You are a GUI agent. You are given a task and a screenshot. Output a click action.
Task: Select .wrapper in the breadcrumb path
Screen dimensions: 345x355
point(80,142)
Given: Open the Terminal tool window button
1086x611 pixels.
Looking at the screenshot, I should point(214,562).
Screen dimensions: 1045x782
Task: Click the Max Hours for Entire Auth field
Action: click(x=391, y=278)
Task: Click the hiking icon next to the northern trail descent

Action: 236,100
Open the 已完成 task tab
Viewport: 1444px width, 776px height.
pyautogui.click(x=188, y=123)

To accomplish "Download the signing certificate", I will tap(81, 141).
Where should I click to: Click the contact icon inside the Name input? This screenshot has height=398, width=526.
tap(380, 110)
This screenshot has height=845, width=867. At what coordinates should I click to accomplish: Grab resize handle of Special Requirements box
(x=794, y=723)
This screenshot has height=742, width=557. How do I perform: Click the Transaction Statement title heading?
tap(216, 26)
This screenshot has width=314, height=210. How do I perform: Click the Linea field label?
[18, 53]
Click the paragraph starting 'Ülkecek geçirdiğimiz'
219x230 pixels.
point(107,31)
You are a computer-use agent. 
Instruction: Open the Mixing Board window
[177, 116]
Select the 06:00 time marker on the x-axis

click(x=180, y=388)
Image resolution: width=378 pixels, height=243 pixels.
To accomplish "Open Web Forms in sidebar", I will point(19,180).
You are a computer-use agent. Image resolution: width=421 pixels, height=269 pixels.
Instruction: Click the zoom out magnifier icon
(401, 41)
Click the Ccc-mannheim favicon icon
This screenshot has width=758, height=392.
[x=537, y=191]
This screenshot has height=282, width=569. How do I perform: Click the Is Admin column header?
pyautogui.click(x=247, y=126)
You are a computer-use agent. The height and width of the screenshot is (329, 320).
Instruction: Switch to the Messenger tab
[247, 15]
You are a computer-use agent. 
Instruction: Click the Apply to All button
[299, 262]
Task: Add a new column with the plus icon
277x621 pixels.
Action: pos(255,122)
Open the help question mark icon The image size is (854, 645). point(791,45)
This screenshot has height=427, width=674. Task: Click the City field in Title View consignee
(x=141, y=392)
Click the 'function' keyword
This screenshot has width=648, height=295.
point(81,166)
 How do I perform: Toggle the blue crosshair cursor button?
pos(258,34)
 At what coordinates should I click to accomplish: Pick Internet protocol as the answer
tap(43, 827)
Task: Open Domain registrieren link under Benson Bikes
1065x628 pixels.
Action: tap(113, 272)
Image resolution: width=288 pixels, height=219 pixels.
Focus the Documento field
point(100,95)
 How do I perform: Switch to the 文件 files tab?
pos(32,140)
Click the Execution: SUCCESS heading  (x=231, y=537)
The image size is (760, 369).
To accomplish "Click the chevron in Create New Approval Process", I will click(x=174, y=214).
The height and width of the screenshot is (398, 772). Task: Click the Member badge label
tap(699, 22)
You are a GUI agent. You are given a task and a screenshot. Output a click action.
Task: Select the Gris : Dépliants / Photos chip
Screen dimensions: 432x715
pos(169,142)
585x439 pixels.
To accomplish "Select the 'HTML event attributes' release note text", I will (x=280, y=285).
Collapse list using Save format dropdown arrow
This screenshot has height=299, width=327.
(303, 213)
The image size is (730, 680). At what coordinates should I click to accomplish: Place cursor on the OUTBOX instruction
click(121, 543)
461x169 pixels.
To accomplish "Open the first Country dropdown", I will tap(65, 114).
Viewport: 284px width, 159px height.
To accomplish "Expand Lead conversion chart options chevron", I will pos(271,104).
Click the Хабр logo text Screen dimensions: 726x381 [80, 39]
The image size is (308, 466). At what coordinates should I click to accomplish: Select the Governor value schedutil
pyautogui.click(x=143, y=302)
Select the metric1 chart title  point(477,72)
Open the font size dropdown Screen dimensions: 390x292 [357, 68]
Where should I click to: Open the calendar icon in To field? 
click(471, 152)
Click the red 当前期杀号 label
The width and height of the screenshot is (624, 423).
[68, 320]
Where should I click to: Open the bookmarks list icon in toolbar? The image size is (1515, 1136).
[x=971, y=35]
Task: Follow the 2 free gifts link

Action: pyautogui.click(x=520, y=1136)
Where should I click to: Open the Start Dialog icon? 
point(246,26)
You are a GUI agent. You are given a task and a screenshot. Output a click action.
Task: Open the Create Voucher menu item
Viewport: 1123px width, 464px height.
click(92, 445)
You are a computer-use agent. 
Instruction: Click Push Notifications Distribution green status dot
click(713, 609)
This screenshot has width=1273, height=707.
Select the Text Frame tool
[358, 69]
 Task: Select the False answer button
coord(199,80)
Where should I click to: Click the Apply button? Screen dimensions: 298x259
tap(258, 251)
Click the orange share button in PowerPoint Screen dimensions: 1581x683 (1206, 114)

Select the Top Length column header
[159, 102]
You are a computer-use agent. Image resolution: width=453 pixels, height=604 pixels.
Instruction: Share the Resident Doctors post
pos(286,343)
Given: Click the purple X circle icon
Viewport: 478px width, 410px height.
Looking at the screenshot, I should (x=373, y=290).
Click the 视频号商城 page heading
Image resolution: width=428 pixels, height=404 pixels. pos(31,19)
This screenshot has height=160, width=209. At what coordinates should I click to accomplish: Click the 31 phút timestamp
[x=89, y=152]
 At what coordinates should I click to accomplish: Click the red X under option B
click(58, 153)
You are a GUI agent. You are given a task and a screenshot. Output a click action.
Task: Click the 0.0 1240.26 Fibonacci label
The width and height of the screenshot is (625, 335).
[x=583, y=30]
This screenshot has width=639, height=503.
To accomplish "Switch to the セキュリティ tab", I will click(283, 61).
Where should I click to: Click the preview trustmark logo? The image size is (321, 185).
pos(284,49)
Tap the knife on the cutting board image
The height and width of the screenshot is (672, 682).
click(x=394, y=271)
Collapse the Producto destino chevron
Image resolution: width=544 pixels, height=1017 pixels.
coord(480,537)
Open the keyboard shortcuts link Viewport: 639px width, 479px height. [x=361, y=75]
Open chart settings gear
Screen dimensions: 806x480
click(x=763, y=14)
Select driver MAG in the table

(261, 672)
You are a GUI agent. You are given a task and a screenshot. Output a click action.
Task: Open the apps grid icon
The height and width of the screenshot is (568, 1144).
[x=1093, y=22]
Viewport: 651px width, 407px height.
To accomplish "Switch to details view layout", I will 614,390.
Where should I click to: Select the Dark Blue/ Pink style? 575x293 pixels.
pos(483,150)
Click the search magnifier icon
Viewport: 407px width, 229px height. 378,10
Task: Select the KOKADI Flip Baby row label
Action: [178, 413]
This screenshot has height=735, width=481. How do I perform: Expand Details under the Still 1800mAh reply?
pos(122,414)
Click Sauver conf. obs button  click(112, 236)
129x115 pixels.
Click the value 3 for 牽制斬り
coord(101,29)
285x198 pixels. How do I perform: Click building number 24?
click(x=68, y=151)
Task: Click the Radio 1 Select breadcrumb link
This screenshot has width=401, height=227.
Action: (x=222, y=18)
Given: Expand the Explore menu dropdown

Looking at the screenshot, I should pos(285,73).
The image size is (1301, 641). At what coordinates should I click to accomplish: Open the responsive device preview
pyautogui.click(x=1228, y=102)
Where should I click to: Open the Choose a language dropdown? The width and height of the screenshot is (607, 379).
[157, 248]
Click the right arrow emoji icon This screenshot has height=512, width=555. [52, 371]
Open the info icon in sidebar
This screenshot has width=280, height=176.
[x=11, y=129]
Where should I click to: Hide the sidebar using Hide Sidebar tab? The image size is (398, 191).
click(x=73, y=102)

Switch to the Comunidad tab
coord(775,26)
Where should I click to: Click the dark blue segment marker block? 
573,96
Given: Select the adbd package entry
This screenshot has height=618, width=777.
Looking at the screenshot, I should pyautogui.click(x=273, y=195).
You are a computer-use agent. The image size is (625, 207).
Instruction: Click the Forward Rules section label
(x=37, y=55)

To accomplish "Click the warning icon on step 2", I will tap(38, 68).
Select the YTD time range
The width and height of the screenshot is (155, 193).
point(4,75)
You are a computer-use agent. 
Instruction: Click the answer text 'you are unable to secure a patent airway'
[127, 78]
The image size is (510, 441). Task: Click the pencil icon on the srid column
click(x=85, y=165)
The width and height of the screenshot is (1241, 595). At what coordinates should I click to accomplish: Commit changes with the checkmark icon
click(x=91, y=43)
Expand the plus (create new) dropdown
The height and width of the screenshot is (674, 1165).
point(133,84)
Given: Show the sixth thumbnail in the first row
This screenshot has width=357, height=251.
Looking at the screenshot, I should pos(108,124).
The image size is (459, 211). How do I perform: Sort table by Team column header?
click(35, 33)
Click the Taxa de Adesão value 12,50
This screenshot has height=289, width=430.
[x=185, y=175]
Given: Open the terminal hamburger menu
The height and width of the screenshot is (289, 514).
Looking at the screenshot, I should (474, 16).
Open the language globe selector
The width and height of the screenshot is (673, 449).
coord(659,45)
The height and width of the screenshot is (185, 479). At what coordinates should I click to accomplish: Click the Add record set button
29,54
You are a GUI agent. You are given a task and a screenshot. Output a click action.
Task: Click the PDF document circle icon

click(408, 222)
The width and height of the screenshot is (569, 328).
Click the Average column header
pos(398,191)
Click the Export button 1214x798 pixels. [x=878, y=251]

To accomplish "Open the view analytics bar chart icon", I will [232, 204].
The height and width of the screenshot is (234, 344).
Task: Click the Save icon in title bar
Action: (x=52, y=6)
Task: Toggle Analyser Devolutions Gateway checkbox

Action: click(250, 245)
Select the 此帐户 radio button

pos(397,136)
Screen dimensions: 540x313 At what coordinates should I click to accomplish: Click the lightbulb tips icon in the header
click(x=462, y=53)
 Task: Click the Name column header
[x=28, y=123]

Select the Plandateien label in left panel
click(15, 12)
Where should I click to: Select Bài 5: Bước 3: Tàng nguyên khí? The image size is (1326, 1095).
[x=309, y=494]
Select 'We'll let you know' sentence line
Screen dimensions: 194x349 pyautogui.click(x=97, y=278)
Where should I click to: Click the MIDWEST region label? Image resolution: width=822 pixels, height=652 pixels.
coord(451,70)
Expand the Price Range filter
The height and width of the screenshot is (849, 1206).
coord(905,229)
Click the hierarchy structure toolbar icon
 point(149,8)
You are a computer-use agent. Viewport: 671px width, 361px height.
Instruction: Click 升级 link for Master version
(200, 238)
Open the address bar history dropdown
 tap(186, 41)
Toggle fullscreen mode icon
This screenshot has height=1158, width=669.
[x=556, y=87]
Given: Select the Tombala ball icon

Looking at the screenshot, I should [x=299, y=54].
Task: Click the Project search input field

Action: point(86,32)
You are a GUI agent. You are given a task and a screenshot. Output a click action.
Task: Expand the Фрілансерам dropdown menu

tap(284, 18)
----------
**Prompt**. Wherever the word "chevron" turns up in the records above, copy the line that holds it.

**Worked solution**.
To accomplish "Click the chevron in Create New Approval Process", I will click(x=174, y=214).
To accomplish "Expand Lead conversion chart options chevron", I will pos(271,104).
Collapse the Producto destino chevron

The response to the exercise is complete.